Similarly, in Québec, the court rejected a class action on the merits because the plaintiff failed to prove compensable harm where a regulator had lost a laptop containing the class members’ personal information. The Court of Appeal affirmed this decision, confirming the requirement for plaintiffs to show compensable damage beyond mere inconvenience in privacy breach cases. In March, the Supreme Court of Canada denied leave to appeal.
Ontario courts refused to certify a case against Fiat Chrysler that alleged that emissions “defeat devices” were installed in diesel engine vehicles. The Divisional Court confirmed the case should not go ahead because there was no evidence that any individual suffered a compensable loss following recall of the vehicles. Both the Court of Appeal and the Supreme Court of Canada denied leave to appeal.
Ontario and British Columbia courts are handling several cases arising from industry-wide recalls of drugs. In most cases, the plaintiffs allege that impurities in the drugs modestly increase the risk of being diagnosed with cancer. But instead of seeking damages for alleged cancer injuries, the plaintiffs claim small economic loss (e.g., for pills thrown away) or for mental distress after learning of the recall. So far, the first level courts have rejected these cases at the certification or summary judgment stage: the first in Ontario involved a blood pressure medication (valsartan); the first in B.C. involved a heartburn medication (ranitidine). The plaintiffs appealed the Ontario decision. We expect that the Court of Appeal’s decision may be released this fall.

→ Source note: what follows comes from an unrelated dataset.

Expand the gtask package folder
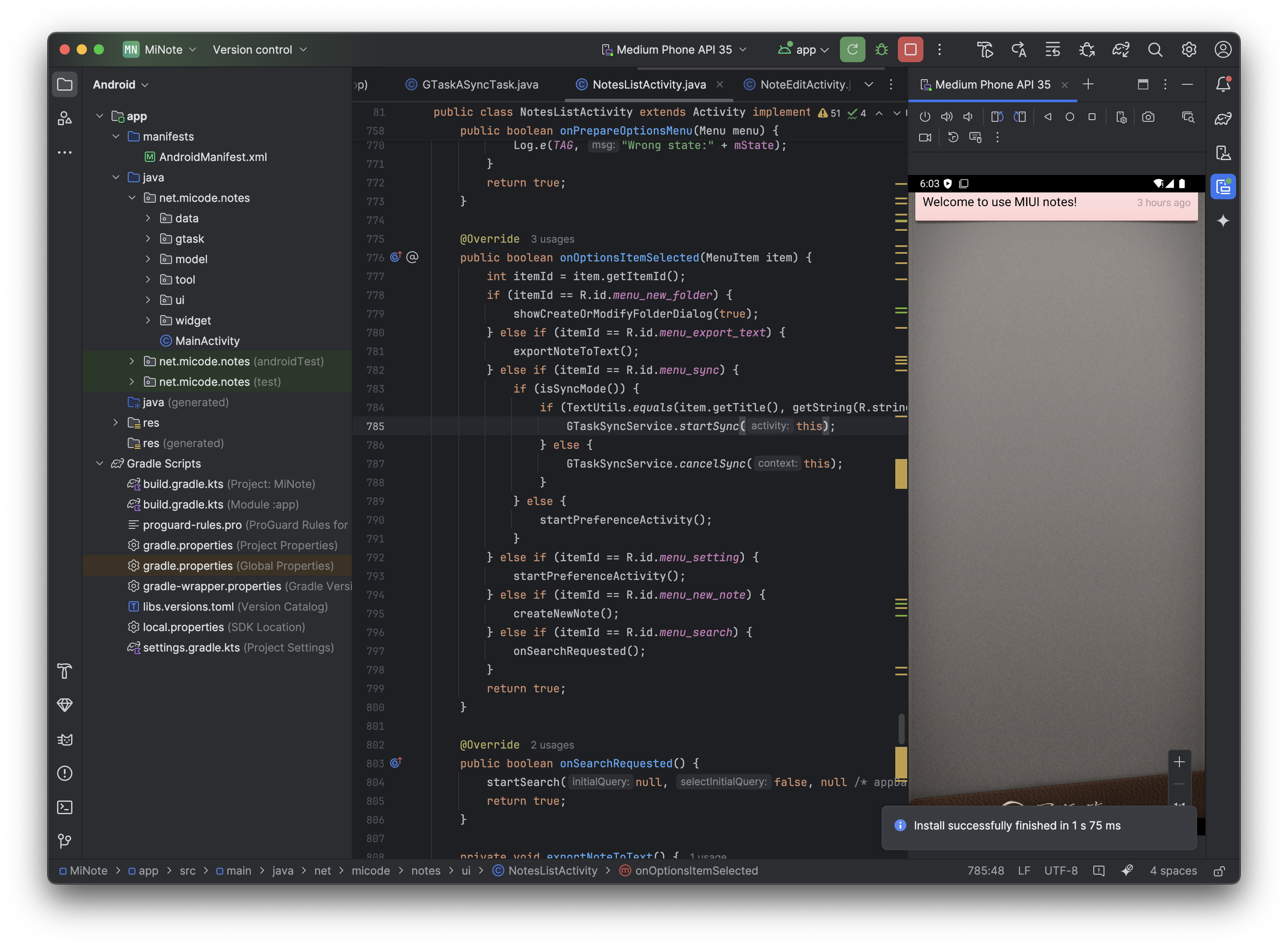This screenshot has height=947, width=1288. pos(148,238)
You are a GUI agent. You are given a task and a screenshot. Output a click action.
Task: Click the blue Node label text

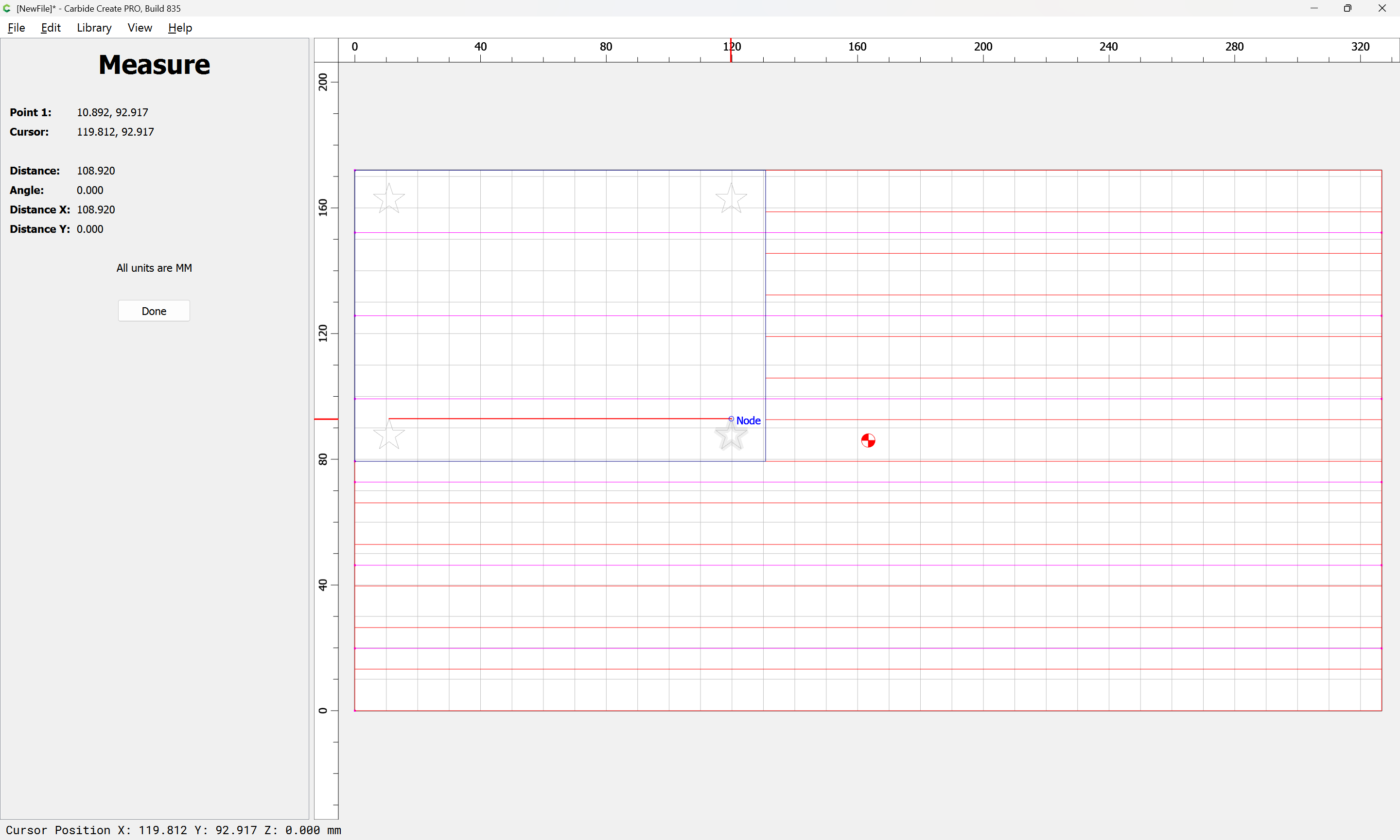tap(748, 420)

In a similar vein, the Ontario Divisional Court overturned certification of a class action where 6,800 patients received a letter advising that there was a low risk that they had been exposed to hepatitis or HIV. Ottawa Public Health ultimately confirmed there was “no transmission of Hepatitis B or C or HIV … within the Clinic where the lapse occurred.” In the meantime, patients were informed that blood testing was available. The Court held that an “increased risk of harm” could not form the basis for certifiable cause of action. The plaintiff has filed a motion seeking leave to appeal to the Court of Appeal.
We continue to track these cases as they work their way through Canada’s appellate courts. Despite recent successes by businesses, many plaintiffs and plaintiffs’ counsel continue to see an incentive to file and pursue these types of actions. We are also seeing some class counsel pivot in their approaches. In some cases, plaintiff’s counsel have essentially “shrunk” the scope of the class action to pursue only limited claims (e.g., mental distress associated with potential future risks) or only punitive damages or nominal damages. These limited claims still offer the potential to generate large returns for plaintiff’s counsel, even if any recovery by individual class members would be minimal or non-existent. As such, there is incentive for plaintiff’s counsel to make increasingly creative arguments and continue to pursue “no harm” cases.
What happens next?
For the foreseeable future, Canadian businesses should continue to expect that they will face potential class actions where a negative event occurs that is outside the control of the business – even if the event does not cause any real damage to their customers. However, the good news is that the existing law can be helpful in seeking to terminate the action at an early stage. Further, where businesses take appropriate proactive steps to mitigate the risks to their customers, there will often be strong additional arguments that a class action is neither necessary nor desirable.
It remains critical for businesses to respond quickly and effectively when incidents occur. Defendants have a variety of tools to defend these types of cases or to resolve them early on. It is valuable to seek early advice on how best to implement such tools where an incident occurs that creates a risk of a class action or where a claim is commenced.